Partir en quête de soi.
Je regarde la photo en couleur agrafée à l’intérieur de ma carte d’étudiant, université Paris X Nanterre, pour l’année 1992-1993. J’y vois des traits encore adolescents, des yeux un peu tristes, une bouche qui a du mal à sourire, une coupe de cheveux à la Barton Fink, qui donnent à ce visage un air timide et coincé.
Si je fixe le garçon de la photo, je n’ai pas l’impression que c’est lui qui me regarde. Il ne pense à rien, il est quand même un peu dans la lune. Il a réussi à s’extraire de sa banlieue, mais il n’est pas allé bien loin. Si on le poussait dans ses retranchements, il dirait que de toute façon, on vit toujours dans une banlieue du monde, il n’y a pas de centre. Il aime le milieu petit-bourgeois dont il est issu, son confort, son kitsch, son cadre rassurant. Hait-il vraiment les gens passionnés ? Il les envierait plutôt, à cause de leur faculté à avoir des rêves et à vivre leur vie intensément. Il n’a quant à lui que des passions tièdes, voire tristes. Il se sent seul et perdu dans ce monde où tout est compliqué, tout mais alors vraiment tout. Il trouve que c’est particulièrement compliqué pour lui parce qu’il n’a pas de talent notable, à l’école il n’avait pas de matière de prédilection, il était moyen en maths et en français, en histoire et en sciences, et dans ses activités extrascolaires, ça n’était pas beaucoup plus brillant. Il aime les livres parce que c’est une tradition familiale, mais enfin il n’est pas prêt à tout sacrifier pour la littérature. Il aime les livres, mais il aime encore plus le cinéma. A cette époque, il adore tous les types de cinémas, avec quand même une prédilection pour le cinéma commercial américain et le cinéma d’auteur européen, surtout français et italien, et il s’imagine que la vie pourrait très bien s’écouler à regarder des films sans jamais se lasser. Il croit avoir tout vu, il est légèrement blasé, il ne s’imagine pas que l’on puisse se lasser d’être un spectateur. Je le plains. Il ne sait pas encore ce qui l’attend.

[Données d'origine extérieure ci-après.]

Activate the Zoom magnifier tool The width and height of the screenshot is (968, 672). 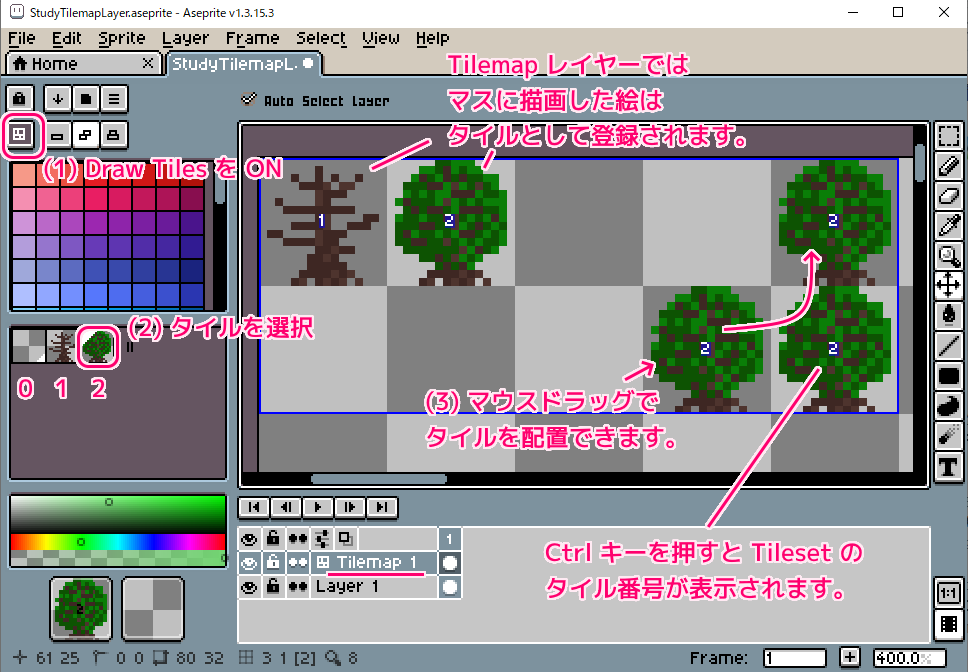tap(949, 254)
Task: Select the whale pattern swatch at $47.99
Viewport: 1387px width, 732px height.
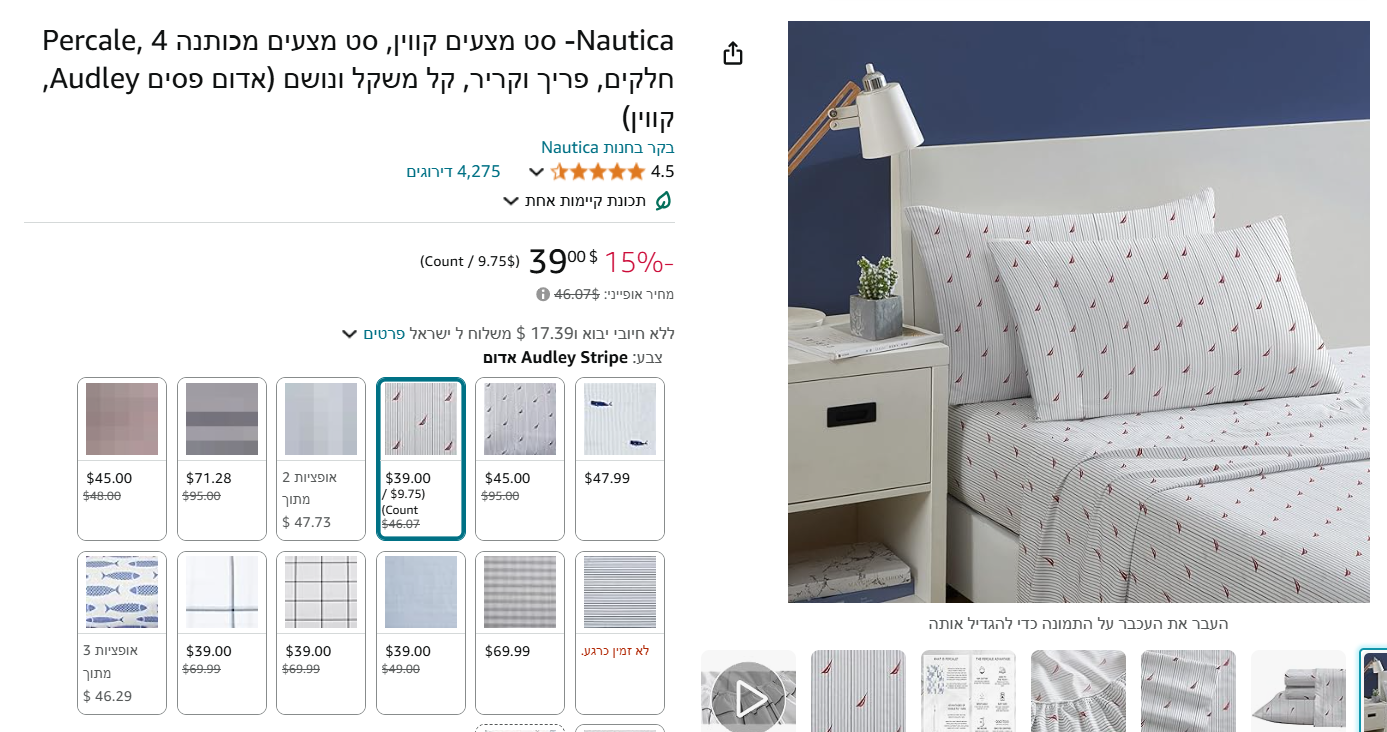Action: point(620,459)
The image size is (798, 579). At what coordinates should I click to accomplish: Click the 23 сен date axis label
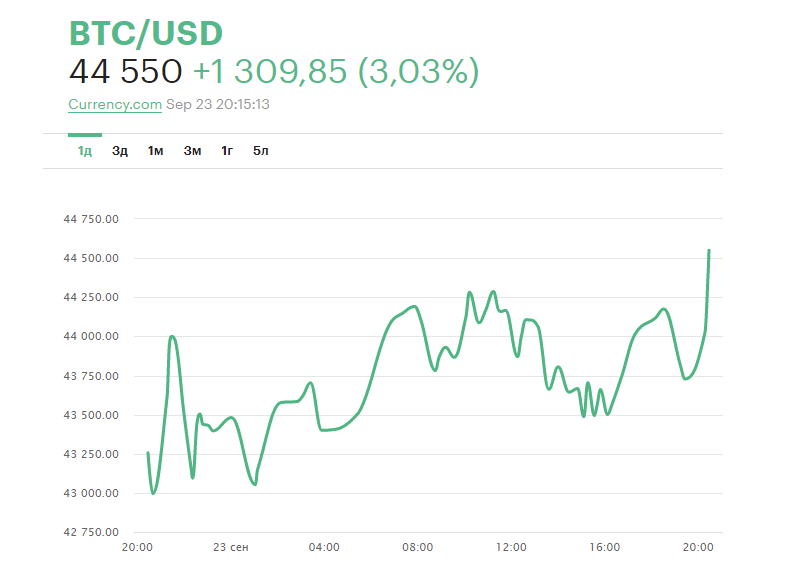231,548
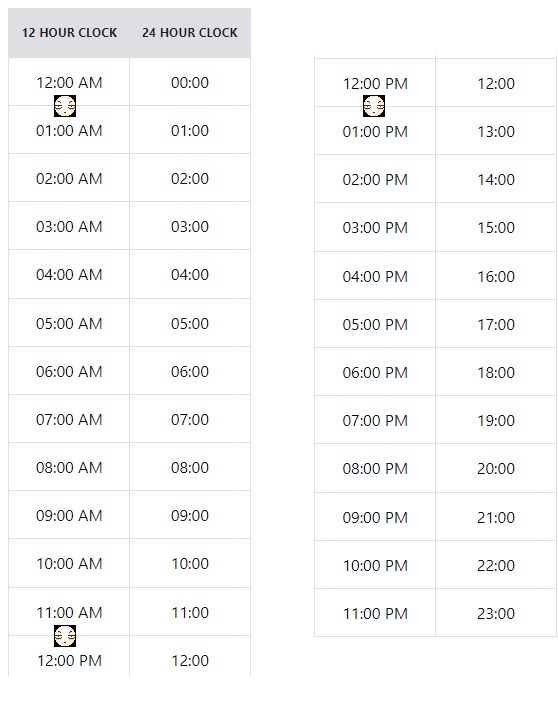Image resolution: width=558 pixels, height=702 pixels.
Task: Click the 08:00 PM cell
Action: (375, 468)
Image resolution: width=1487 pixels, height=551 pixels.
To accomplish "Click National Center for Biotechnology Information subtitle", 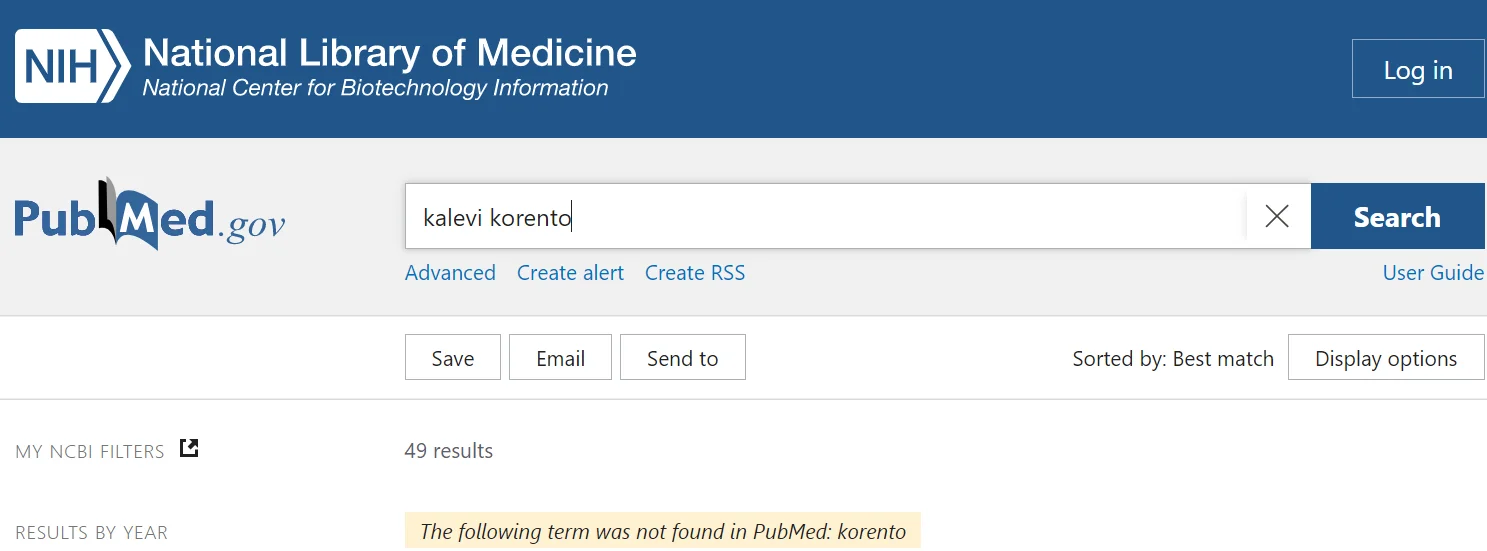I will tap(375, 88).
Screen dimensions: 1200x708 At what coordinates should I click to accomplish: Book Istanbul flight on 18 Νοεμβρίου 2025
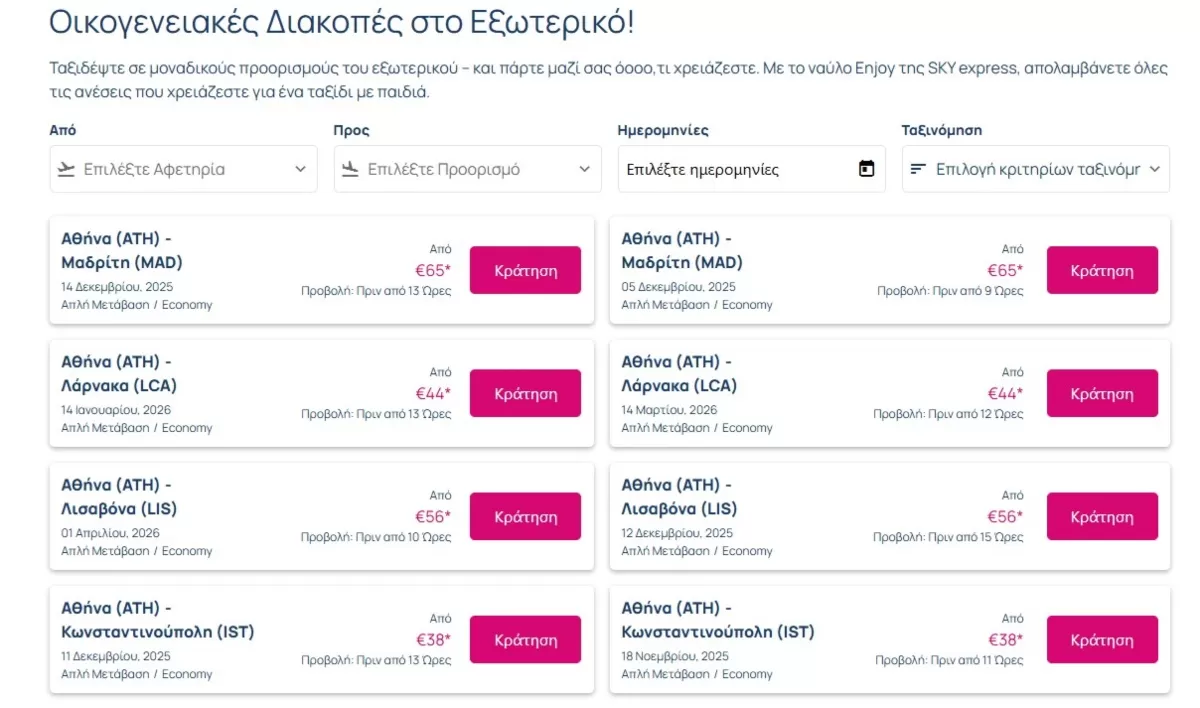point(1102,640)
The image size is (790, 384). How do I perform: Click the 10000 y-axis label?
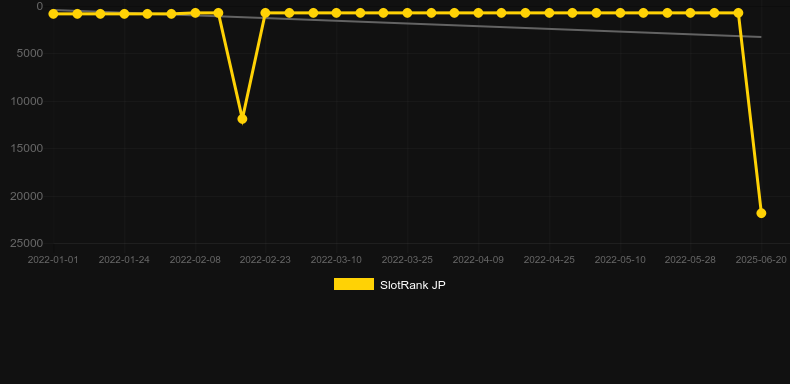[27, 101]
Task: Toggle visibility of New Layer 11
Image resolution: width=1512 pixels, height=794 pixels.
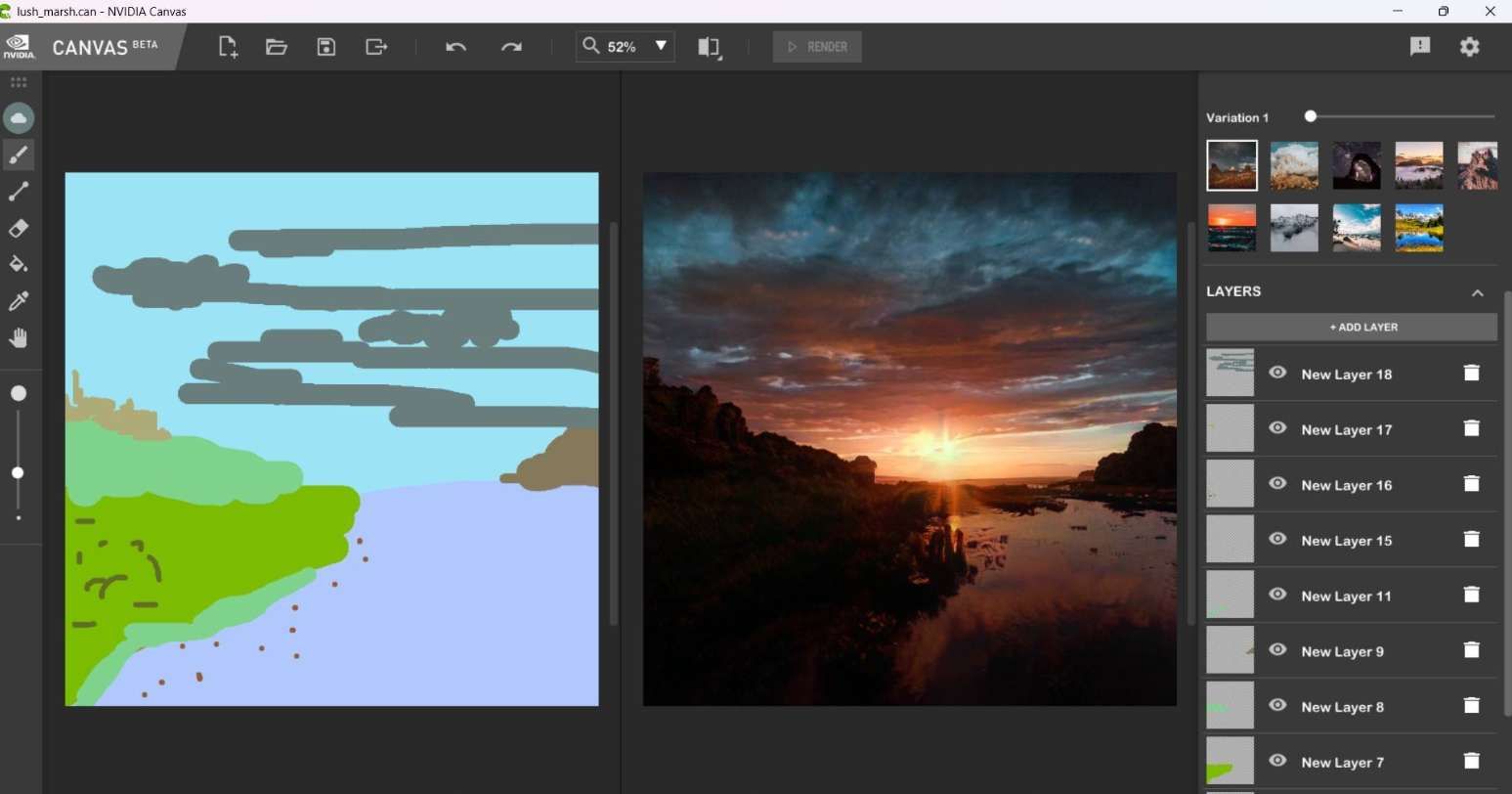Action: (x=1277, y=595)
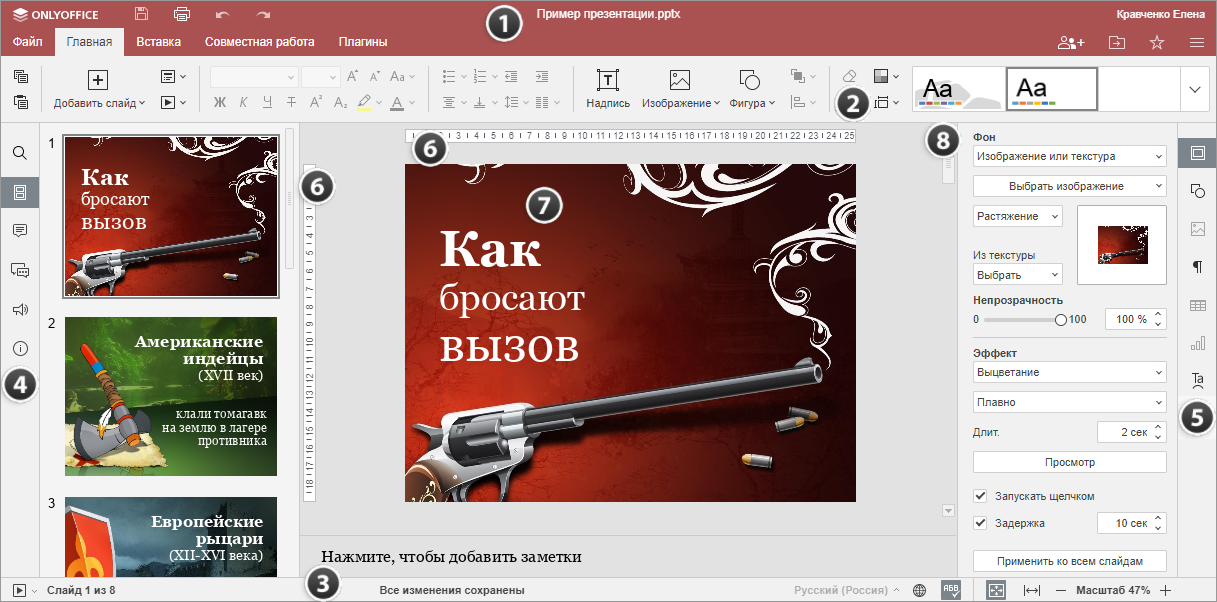The image size is (1217, 602).
Task: Expand the slide themes gallery
Action: tap(1194, 89)
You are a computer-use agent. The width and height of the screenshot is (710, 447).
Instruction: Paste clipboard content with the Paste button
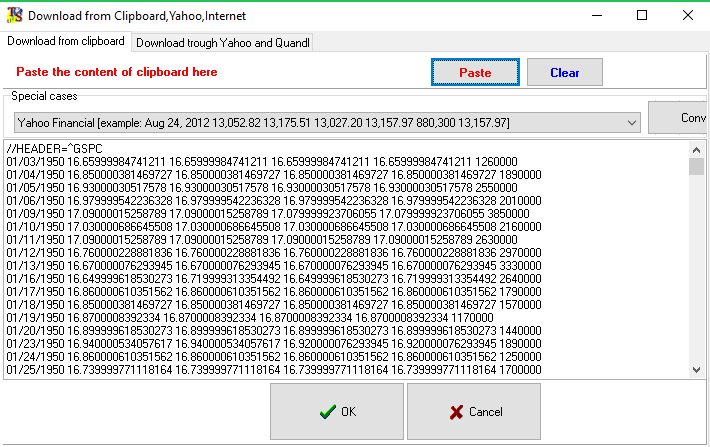(x=475, y=73)
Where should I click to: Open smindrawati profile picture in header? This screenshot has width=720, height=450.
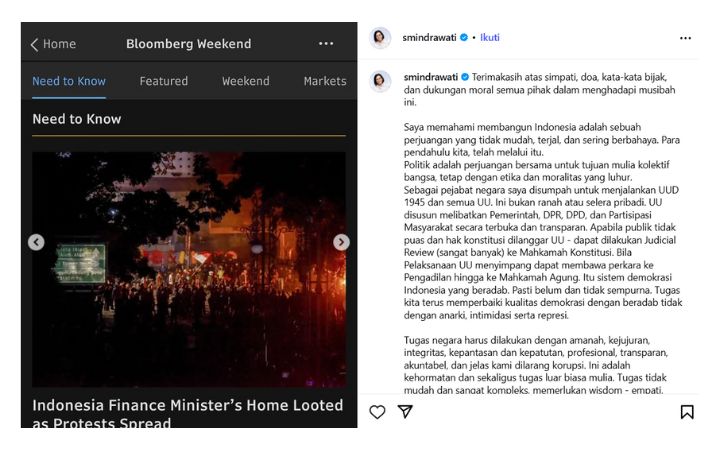click(x=380, y=38)
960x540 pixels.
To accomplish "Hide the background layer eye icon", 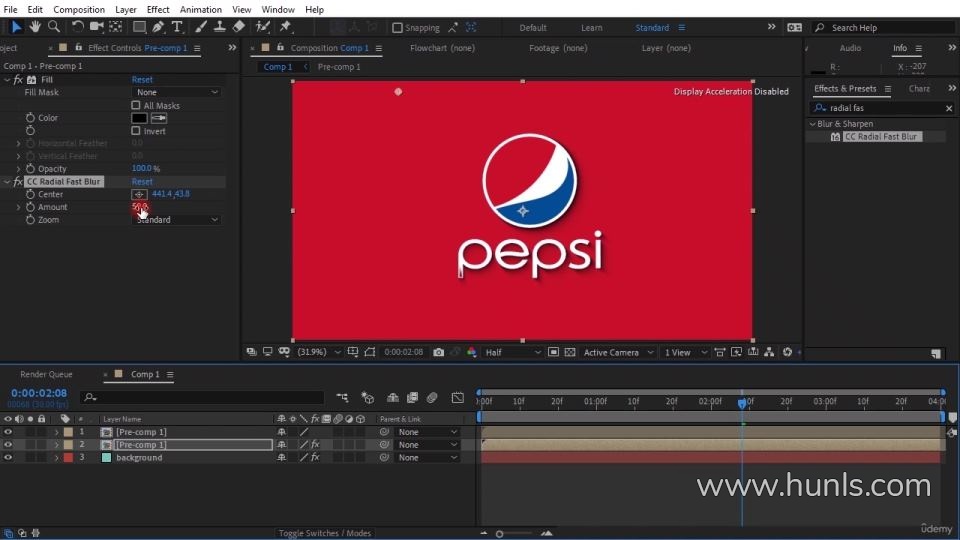I will (8, 458).
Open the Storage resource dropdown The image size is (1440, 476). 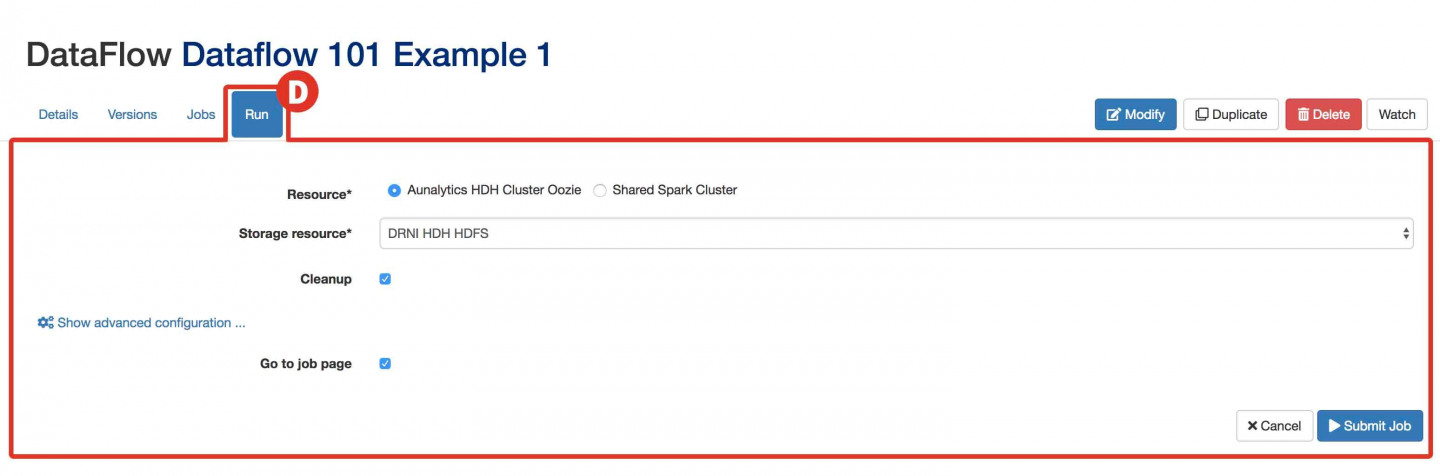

Il se considère comme parfaitement normal. Il croit par exemple que pour ne pas être antisémite, il suffit d’aimer les films de Woody Allen et les romans de Philip Roth. Il est vaguement au courant qu’il existe des dissensions, des rivalités, des haines, des jalousies, de l’envie, de la rancœur, mais il préfère ne pas y prêter attention. Il croit que la vie peut être un long fleuve tranquille, qu’il n’est pas besoin d’un grand dessein, ni d’une grande force de caractère, pour traverser les épreuves qui l’attendent. Il est foncièrement doux, même s’il a des crises de mélancolie. Il ne comprend pas qu’on lui dise parfois qu’il est lunatique.
Son problème, c’est qu’il ne se sent aucune vocation particulière et qu’il n’a pas notamment de vocation artistique. La beauté, il la voit mais elle lui échappe aussitôt. Il ne sait pas la rendre, la fixer, lui donner une forme intemporelle, ni même durable. Il y a beaucoup trop de modèles et si peu de modes d’emploi. Il voudrait être ailleurs mais il ne sait pas exactement où. Un ailleurs géographique ? Ailleurs, ça ne lui semble être ni pire ni meilleur qu’ici. Il aimerait bien voyager, visiter des pays et en particulier celui de ses ancêtres, l’Italie. L’Italie, c’est le paradis perdu. Mais il ne sait vraiment pas comment s’y prendre pour pouvoir s’y installer.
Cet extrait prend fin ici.